In een Suzuki Swift zonder navigatie naar de Belgische Ardennen. Een uitdaging. Al heb ik als rijbewijsloze natuurlijk geen recht van spreken. Ik zat in principe heerlijk voorin. Een koud glaasje wijn. Het raam een stukje opengedraaid voor het assen van mijn sigarettenpeuk. Ik mocht niet klagen. Dat werd mij ook wel duidelijk gemaakt door de rancuneuze naar een vrijdagmiddagborrel hunkerende bestuurder, die net iets te vaak cynisch checkte of ik wel comfortabel zat.”Zit je weer lekker?” Ik constateerde echter een situatie, die mede door de simpelheid van de achterbank, niet veel goeds beloofde. Durbuy was onze bestemming. Een Waals dorpje waarvoor zelfs Tjernobyl zijn mismaakte petje diep zou afnemen. Na een reis, die volgens Google Maps slechts 3 uur zou duren, maar door toedoen van onze ‘stom stom navigatie’ een toeristische route van vier uur werd, arriveerden we in deze parel van het zuiden van België. Het regende hard en het was al donker toen we op de enige kruising van het dorpje stilstonden. Nummer 28 moesten we hebben. Volgens onze achterbank was het gewoon rechtdoor, maar dit leidde naar een doodlopende weg ergens op een heuvel. Dan maar even vragen op nummer 22. Nummer 28? ‘ Daar had deze dorpsbewoner nog nooit van gehoord. Inteelt tast het intellect behoorlijk aan, zo bleek al uit onze eerste ontmoeting met een local.

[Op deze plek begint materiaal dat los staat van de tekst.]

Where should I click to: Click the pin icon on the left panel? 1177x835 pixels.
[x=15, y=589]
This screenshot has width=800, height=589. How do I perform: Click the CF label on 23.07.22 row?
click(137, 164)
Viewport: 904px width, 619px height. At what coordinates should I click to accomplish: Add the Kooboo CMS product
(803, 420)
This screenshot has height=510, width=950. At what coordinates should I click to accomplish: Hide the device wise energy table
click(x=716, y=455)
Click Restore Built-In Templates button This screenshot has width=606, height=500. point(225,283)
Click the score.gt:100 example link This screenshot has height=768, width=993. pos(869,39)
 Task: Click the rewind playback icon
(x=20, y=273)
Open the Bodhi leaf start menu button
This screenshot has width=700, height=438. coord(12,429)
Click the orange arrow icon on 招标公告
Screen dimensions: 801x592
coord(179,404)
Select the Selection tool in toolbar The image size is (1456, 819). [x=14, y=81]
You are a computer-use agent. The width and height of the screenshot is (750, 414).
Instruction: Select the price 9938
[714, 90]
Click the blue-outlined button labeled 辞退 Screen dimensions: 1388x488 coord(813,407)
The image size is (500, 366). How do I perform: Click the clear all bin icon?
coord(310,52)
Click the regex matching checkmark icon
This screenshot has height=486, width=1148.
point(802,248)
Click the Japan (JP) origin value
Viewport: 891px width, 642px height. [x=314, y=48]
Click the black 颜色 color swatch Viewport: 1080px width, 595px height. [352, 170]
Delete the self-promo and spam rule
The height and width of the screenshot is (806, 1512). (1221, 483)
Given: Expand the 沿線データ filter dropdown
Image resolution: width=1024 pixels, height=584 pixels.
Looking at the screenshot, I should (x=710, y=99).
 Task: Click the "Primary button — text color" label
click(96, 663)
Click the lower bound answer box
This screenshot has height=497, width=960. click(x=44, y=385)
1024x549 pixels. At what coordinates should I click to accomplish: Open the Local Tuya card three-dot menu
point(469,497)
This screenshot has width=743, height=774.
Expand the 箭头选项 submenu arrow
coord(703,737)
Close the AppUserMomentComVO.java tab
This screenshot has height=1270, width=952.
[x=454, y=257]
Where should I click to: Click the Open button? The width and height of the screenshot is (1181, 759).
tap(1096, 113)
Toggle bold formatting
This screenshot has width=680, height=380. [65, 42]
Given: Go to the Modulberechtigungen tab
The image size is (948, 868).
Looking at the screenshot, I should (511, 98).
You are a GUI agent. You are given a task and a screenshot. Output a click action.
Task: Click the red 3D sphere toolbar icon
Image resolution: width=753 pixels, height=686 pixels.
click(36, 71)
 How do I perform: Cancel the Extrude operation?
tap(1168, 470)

Hengstenbal in een BelVilla! Er zijn weinig dingen mooier dan met vijftien mannen om een grote tafel zitten en drankspelletjes spelen. Er vlogen veel lege bierblikken door de tuin. Dit bleef helaas niet geheel onopgemerkt bij de eigenaar van het huisje, die vlakbij woonde. Hij werd woest! Deze Waalse tuinkabouter had immers niet voor niets in zijn voorwaarden vermeld dat groepen jongeren zich allerminst welkom dienden te voelen in zijn nederige stulpje. Nadat een van ons in zijn best benevelde Frans onze kleine huisbaas had weten te kalmeren, begaf ons gezelschap zich naar de benedenverdieping. Wat zich voor ridicule taferelen hebben afgespeeld in de jacuzzi weet ik niet meer precies. Het moet wel gezellig geweest zijn, want een grote kamerplant sierde de volgende ochtend dit bubbelbad. Als je dan wakker wordt in zo’n bruisend plaatsje als Durbuy dan zit er maar een ding op: bier drinken. Helaas dachten mijn uitverkoren partners in crime hier heel anders over. Zij weigerden pertinent hun stinkende stapelbedje uit te komen. Mijn gepaste orale ontlasting in hun wasbak deed hen- nadat de zure lucht zich van hun muffe kamer meester had gemaakt- toch maar besluiten de kamer te verlaten. Mooi zo! Nu had ik zuipmatties! Een andere positieve bijkomstigheid was dat ik mij weer iets kon herinneren van de vorige avond. Ik had klaarblijkelijk nog een bordje pasta verorberd voor het slapengaan.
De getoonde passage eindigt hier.